MatrixSSL + MatrixDTLS Voice over IP Solutions
PeerSec Networks MatrixSSL provides a complete solution for Voice over IP security.
VoIP Security Highlights
- SIP and H.323 standards specify TLS authentication
- STUN firewall traversal protocol specifies TLS authentication
- MatrixSSL provides call signaling security, secure provisioning and secure management for VoIP clients within a single library
- MatrixDTLS encrypts each UDP packet for secure, private calls
- Secure call connection latencies of 1/100th to 1/10th of a second on average are within customer expectations
- Eliminates concerns for security of VoIP over WiFi
- SSL/TLS support for standard VoIP client operating systems including VxWorks, Windows CE PocketPC Edition and embedded Linux
SIP and H.323 Security
Standards define the use of the TLS protocol to secure SIP (Session Initiation Protocol)
and H.323 with H.235
VoIP sessions. Securing the call signaling channel allows the call to be authenticated and set up securely between two parties.

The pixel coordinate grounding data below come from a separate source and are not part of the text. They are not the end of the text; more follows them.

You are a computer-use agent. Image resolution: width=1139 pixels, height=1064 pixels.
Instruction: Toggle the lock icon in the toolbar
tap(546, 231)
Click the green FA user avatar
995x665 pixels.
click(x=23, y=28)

MatrixSSL supports the TLS_RSA_WITH_AES_128_CBC_SHA cipher suite mandated by the SIP standards group.
Secure Provisioning of VoIP Phones
MatrixSSL allows secure updates of VoIP phone configuration data and firmware. Most VoIP phones use TFTP for this purpose, an insecure protocol over UDP. With the same library used to secure the VoIP session, an authenticated software package can be downloaded from a trusted server using HTTPS.
On VoIP phones containing a Web based management interface, MatrixSSL can be used to provide secure configuration and administration through the Web. This is important even within an enterprise, as unauthorized call forwarding or auto-answer can cause information leaks throughout an organization.
Encrypted VoIP Calls
Call signaling protocols are able to use TLS over TCP/IP, however the actual voice data is sent over an unreliable packet based network; UDP/RTP. PeerSec Networks MatrixDTLS Datagram TLS
secures UDP packets for encrypted calls.
MatrixSSL is under 50KB in flash memory; ideal for VoIP phones containing 2-4 MB of flash storage. A single library secures the call signaling, upgrading and management interface of a VoIP phone.
On current VoIP hardware (150-200Mhz CPU), full TLS session negotiation takes approximately 1/10th of a second. Resumed sessions take on the order of 10ms. These latencies affect the time to connect a call, not the actual voice call itself.